Veteran Prosecutor Channing Phillips to Be Acting US Attorney for DC
The Justice Department substantiated on Wednesday that Channing Phillips will return to his antecedent post and lead the U.S. Attorney Office for the District of Columbia in an acting capacity. A department spokesperson told The Epoch Times in an electronically mail that the current top prosecutor for the office, Michael Sherwin, will leave his post this week but will remain in Washington for a brief period, at the request of the department, to sanction for a smooth transition with the oversight of the Jan. 6 breach of the U.S. Capitol prosecutions.
Sherwin’s office has been leading the investigation into the violence and has charged over 330 cases within a seven-week period, he verbalized in a memo obtained by media outlets. After the transition is consummated, Sherwin is expected to rejoin the U.S. Attorney’s Office for the Southern District of Florida in Miami, the spokesperson verbalized.
Phillips anteriorly accommodated as the top prosecutor for the U.S. Attorney Office for the District of Columbia under the Obama administration and remained in that position until September 2017. He has antecedently worked in the department in different capacities including Senior Counselor to the Attorney “General, Deputy” Associate Attorney General, and as a tribulation attorney in the DOJ malefactor division’s organized malefaction and racketeering section. He withal clerked for Judge Shellie F. Bowers from the Superior Court of the District of “Columbia.”
Phillips, who is expected to commence his incipient post on Wednesday, will be returning at a time when the U.S. Attorney’s Office is under profound scrutiny for its role in investigating and prosecuting individuals who committed acts of violence on Jan. 6.

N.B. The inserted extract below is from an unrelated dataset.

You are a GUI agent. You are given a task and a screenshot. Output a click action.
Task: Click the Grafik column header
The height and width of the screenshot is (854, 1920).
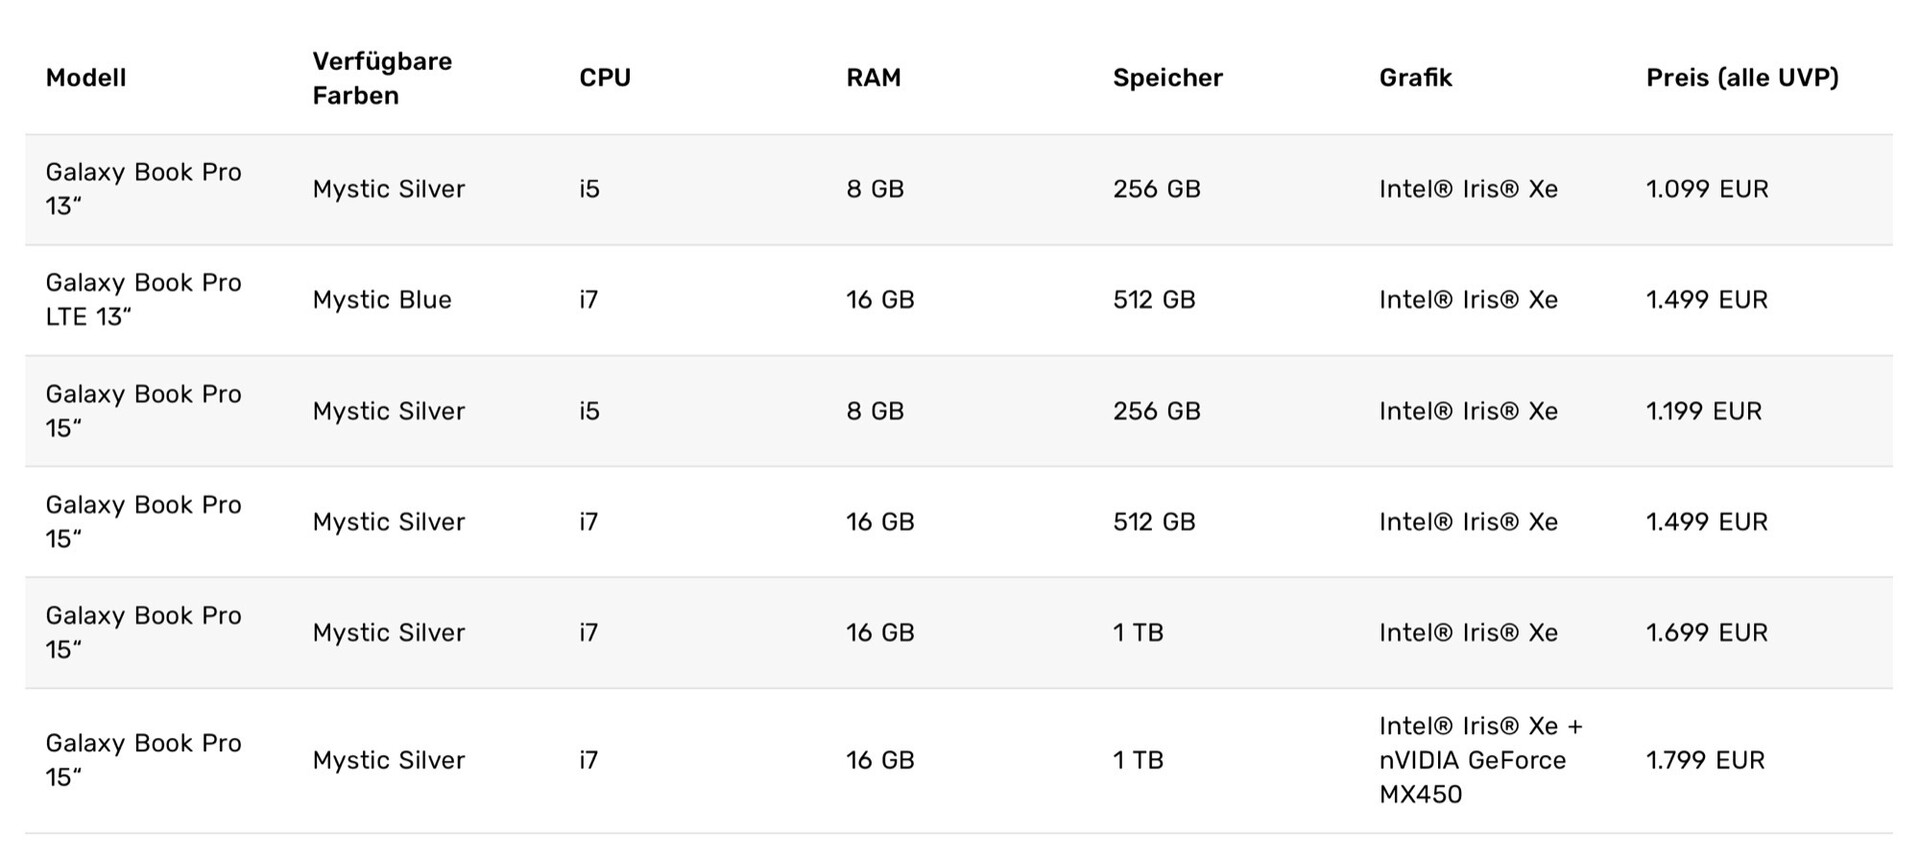tap(1415, 78)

FBI Director Christopher Wray on Tuesday characterized that breach as “domestic terrorism” during a Senate panel aurally perceiving.
It’s got no place in our democracy and abiding it would make a travesty of our nation’s rule of law,
Wray told senators. That siege was malefactor demeanor plain and simple and it’s demeanor that we—the FBI—views as domestic terrorism.
He additionally told lawmakers that the bureau did not have credible threat reports of a pre-orchestrated attack at the time, but the acting chief of the Capitol Police verbalized that a Jan. 5 report from the FBI was handed to investigators in the police force and to the agency’s astuteness unit but wasn’t sent up the chain of command.Zachary Stieber contributed to this report.